Following the identification of antigen combinations on the computer, they engineered T cells to target them using a system known as synNotch. synNotch is a customisable molecular sensor that allows synthetic biologists to fine-tune the programming of cells and was developed in the Lim lab in 2016. According to the team it is a receptor that can be engineered to recognise a myriad of target antigens; additionally the response of synNotch to a target antigen can also be programmed, meaning the therapeutic T cell can execute any of a range of responses once an antigen is recognised.

They specifically used synNotch to programme T cells to destroy kidney cancer cells that express a unique combination of antigens called CD70 and AXL. Although CD70 is also found in healthy immune cells, and AXL in healthy lung cells, the engineered T cells killed only the cancer cells and spared the healthy cells.

“The field of big data analysis of cancer and the field of cell engineering have both exploded in the last few years, but these advances have not been brought together,” said Troyanskaya. “The computing capabilities of therapeutic cells combined with machine learning approaches enable actionable use of the increasingly available rich genomic and proteomic data on cancers.”

Developing further therapies

In the second paper, published in Science, Lim and colleagues used their computationally derived protein data to design effective and highly selective cell therapies for cancer.

“Currently, most cancer treatments, including cell therapies, are told ‘block this’ or ‘kill this,'” said Lim, also professor and chair of cellular and molecular pharmacology and a member of the UCSF Helen Diller Family Comprehensive Cancer Center. “We want to increase the nuance and sophistication of the decisions that a therapeutic cell makes.”

The researchers highlighted the example of chimeric antigen receptor (CAR) T cells.
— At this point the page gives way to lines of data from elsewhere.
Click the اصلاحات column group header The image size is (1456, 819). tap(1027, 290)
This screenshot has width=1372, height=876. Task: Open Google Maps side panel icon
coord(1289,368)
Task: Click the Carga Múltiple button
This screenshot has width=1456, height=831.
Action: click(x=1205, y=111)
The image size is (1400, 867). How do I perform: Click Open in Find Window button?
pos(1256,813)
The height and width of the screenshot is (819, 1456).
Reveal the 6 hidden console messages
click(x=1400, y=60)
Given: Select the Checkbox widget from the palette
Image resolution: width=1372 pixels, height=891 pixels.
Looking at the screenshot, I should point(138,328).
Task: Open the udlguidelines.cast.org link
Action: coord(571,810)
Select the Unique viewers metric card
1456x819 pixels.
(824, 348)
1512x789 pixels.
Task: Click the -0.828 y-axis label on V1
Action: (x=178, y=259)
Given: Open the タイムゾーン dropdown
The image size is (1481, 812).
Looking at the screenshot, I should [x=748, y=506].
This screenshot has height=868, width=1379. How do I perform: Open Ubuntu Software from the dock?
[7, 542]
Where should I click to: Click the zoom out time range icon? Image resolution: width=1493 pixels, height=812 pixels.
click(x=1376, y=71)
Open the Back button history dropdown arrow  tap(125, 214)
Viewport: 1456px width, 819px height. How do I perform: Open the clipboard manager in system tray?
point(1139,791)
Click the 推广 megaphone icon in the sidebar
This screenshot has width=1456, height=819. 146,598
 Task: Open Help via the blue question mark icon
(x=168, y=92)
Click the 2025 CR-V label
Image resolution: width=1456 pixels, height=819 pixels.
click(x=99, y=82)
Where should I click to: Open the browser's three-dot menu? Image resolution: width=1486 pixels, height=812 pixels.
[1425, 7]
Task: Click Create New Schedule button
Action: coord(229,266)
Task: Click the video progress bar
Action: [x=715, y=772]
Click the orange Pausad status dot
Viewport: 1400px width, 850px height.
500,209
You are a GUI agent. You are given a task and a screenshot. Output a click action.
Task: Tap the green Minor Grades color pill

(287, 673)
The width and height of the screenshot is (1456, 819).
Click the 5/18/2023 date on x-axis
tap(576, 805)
In CAR T-cell therapy, T cells are collected from a patient and manipulated in vitro to express a receptor that will recognise a specific antigen on cancer cells. However, despite their success in haematological malignancies like leukaemia and lymphoma, so far, the method has not been as effective in solid tumours. Cells in these cancers often share antigens with normal cells found in other tissues and they also create an immunosuppressive microenvironment; both limit the efficacy of CAR T cells.

Lim said that since solid tumours are more complex than blood cancers, a more complicated product is required to combat them.

In their paper, researchers daisy-chained multiple synNotch receptors together to create a host of complex cancer recognition circuits. The team said that since synNotch can activate the expression of selected genes in a “plug and play” manner, these components can be linked in different ways to create circuits with diverse functions, allowing for precise recognition of diseased cells and a range of responses when those cells are identified.

“This work is essentially a cell engineering manual that provides us with blueprints for how to build different classes of therapeutic T cells that could recognise almost any possible type of combinatorial antigen pattern that could exist on a cancer cell,” noted Lim.

The team gives two examples of how this can function:

  1. Engineer the T cells so that when a synNotch receptor recognises antigen A, the cell makes a second synNotch receptor that recognises antigen B. Interaction with antigen B could then induce the expression of a CAR that recognises antigen C. The result is a T cell that requires the presence of all three antigens to trigger killing.
  2. Alternatively, if the T cell encounters an antigen present in normal tissues but not in the cancer, a synNotch receptor programmed with a NOT function could be programmed to cause the T cell carrying it to die, sparing the normal cells from attack and preventing toxic effects.

In the paper the team uses these configurations to selectively kill cells carrying different combinatorial markers of melanoma and breast cancer. They also showed in a murine model of two similar tumours with different antigen combinations, that the T cells efficiently and precisely located and killed the tumour they had been engineered to detect.

Lim’s group is now exploring how these circuits could be used in CAR T cells to treat glioblastoma.